Россия представала перед Ваней в разрезе. Сонные болота после отъезда, утром, постепенно прорастали елями и соснами, древесный частокол сгущался до непроницаемости, и к вечеру заросли, казалось, доставали вершинами до небес. А проснувшись на следующий день, Ваня уже дивился голым травянистым холмам. К вечеру земля за окном совсем сгладилась и Ваня услыхал от попутчиков слово степь.
Переезжали через мост. Дядя Лёва, (режиссёр Бабаджанов) тоже почти как Ваня с чёрным каракулем волос на голове, смуглый и носатый, напевно произнёс:
– Чуден Днепр…
Деревца теперь были низкие, словно кустарник. Домики в их гуще – белые и маленькие, едва заметные. Но главное – жара!
Мать Вани изнемогала, обмахивалась платком и прикрывала глаза, словно кура на насесте. Режиссёр своим губастым ртом жадно хватал струю воздуха из форточки и утирался вафельным полотенцем. То и дело ходила умываться в туалет помощница режиссёра Эллочка, каждый раз после этого подкрашивая губы и наводя тени. Одному Ване жара была нипочём.

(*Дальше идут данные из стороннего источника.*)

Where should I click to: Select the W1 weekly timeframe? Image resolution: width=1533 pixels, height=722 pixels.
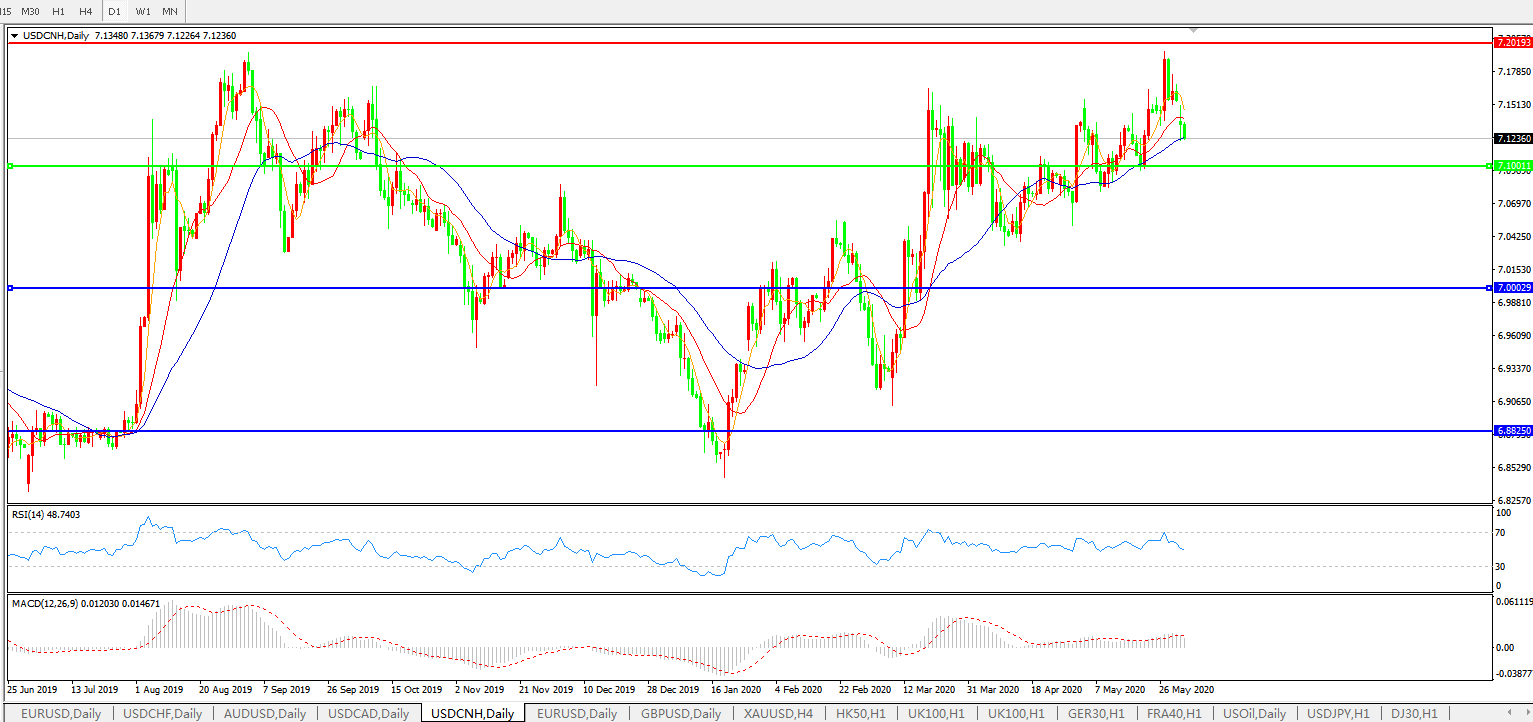[x=143, y=11]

Он смеялся, переползал с полки на полку, мелькая белыми подошвами. Строил перед Эльвирой уморительные рожицы.
Девушка очаровала его с первого взгляда. Губы её постоянно шевелились, она будто всё время что-то нашёптывала, в больших серых глазах играли «зайчики» и даже волосы были весёлые. Она читала ему книгу «Судьба барабанщика», и сначала Ваня сидел напротив за столиком. Потом силой её притяжения был перемещён к ней на лавку и норовил приласкаться. Влюблённый, бегал за ней следом до туалета, смущал ожиданием, хватанием за руку. При этом он воинственно поглядывал на Бабаджанова как на соперника – так непроизвольно действовали на него красота и молодость Эльвиры. И пылкость мальчика, его непосредственность, сначала просто умиляли режиссёра, он сокрушался об утраченной свежести собственных чувств, но скоро напористый негритёнок стал раздражать его, а покладистость Эльвиры и её увлечённость энергичным поклонником рождали в душе упрёки. Надо было что-то предпринимать, и он придумал для Эльвиры совершенно не обязательную работу: составлять список реквизита для этого нового актёра, рисовать эскизы его костюмчика, прикидывать смету, для чего увёл девушку в вагон-ресторан, как место, более подходящее для серьёзного дела.
Переживая поражение, Ваня пылал от гнева – у него покраснели глаза. Он громко пел, ударяя книгой по столу. Мать успокаивала, стыдила. Он долго отбивался от неё, а потом одним прыжком очутился на багажной полке, забился в угол и затих…
Во всю ширь распахнув свою пасть, море дышало зноем. Листья пальм над верандой военного санатория висели безжизненно. В их тени режиссёр Бабаджанов репетировал с Ваней.